- _Dataset content_:

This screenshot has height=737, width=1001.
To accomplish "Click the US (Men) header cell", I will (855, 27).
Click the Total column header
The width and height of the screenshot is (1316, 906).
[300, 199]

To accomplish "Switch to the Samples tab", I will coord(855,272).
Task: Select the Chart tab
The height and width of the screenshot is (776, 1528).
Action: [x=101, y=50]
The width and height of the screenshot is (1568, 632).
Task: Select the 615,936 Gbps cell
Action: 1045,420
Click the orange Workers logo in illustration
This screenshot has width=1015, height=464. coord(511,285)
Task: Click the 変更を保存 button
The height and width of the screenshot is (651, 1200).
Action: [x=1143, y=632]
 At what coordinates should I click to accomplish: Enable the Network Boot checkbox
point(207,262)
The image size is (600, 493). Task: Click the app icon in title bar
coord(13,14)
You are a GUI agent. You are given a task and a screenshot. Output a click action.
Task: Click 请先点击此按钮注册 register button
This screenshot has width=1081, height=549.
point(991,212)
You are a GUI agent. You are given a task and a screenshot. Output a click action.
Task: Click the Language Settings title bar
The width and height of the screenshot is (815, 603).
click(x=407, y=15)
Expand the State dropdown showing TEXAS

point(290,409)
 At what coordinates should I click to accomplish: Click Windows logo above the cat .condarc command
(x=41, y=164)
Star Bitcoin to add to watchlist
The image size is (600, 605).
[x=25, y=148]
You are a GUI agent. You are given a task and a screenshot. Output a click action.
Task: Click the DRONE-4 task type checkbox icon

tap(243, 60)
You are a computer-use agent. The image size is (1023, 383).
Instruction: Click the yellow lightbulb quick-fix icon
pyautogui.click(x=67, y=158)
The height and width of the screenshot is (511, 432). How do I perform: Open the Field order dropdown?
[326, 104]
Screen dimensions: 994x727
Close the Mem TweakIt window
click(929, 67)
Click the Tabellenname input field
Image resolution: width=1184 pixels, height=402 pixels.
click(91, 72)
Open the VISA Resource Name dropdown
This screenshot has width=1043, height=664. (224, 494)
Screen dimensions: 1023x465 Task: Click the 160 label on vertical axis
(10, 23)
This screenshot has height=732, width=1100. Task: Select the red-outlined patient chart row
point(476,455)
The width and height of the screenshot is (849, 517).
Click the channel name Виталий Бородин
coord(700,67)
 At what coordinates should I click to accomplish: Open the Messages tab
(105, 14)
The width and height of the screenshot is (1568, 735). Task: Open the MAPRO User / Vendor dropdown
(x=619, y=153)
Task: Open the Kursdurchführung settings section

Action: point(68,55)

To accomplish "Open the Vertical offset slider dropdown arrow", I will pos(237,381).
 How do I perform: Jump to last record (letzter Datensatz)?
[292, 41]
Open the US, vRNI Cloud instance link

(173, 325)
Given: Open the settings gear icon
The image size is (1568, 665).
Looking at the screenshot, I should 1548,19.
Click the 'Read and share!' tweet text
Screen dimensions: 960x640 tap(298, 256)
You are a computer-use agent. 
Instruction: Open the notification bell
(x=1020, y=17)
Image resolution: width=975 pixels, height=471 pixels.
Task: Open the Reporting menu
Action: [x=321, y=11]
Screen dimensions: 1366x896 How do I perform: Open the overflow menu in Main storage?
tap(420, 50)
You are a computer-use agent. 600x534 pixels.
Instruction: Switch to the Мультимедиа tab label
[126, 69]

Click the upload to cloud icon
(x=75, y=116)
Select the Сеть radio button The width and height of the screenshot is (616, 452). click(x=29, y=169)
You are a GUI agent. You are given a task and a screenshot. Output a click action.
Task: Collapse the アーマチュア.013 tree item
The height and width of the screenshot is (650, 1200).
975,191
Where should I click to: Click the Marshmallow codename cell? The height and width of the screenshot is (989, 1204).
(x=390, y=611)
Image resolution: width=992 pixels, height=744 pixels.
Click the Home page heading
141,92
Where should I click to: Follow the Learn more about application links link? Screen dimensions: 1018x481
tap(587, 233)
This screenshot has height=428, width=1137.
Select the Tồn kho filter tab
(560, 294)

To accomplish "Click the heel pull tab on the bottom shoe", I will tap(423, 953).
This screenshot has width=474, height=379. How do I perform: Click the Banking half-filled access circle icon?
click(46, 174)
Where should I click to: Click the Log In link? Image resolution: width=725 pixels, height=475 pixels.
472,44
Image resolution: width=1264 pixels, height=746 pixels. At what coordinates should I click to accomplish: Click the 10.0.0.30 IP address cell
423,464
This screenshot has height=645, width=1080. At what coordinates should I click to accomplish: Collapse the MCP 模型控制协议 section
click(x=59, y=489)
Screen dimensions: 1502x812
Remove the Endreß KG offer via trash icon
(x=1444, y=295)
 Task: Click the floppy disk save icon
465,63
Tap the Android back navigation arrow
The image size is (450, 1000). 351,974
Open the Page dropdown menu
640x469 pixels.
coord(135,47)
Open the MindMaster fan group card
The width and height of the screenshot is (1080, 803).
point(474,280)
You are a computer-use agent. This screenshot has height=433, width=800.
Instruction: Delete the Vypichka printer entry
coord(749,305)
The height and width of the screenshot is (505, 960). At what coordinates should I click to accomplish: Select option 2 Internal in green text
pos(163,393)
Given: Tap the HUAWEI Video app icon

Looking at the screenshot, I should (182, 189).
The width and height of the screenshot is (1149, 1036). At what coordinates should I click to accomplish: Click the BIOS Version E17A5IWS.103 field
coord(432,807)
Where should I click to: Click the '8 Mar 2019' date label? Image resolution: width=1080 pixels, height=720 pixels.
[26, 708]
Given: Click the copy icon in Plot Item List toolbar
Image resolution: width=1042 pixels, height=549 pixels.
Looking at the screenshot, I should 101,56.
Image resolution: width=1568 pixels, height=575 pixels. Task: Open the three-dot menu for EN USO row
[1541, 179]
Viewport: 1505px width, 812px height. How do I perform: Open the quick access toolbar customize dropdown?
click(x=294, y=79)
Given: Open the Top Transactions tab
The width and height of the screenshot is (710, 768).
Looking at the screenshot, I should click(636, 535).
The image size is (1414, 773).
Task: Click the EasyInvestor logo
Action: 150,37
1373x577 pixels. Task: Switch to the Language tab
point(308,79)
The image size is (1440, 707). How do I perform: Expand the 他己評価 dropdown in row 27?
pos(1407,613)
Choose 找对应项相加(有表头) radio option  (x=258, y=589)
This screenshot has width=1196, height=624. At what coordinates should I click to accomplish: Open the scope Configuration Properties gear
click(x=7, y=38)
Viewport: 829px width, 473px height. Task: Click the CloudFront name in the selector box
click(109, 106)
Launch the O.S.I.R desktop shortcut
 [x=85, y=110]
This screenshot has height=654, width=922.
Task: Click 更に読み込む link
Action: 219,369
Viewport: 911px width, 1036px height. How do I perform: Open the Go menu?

- _Assigned task_: Lines containing the word "button": how many are there in the data above? Reply with only that number.

- _Solution to this exercise_: 3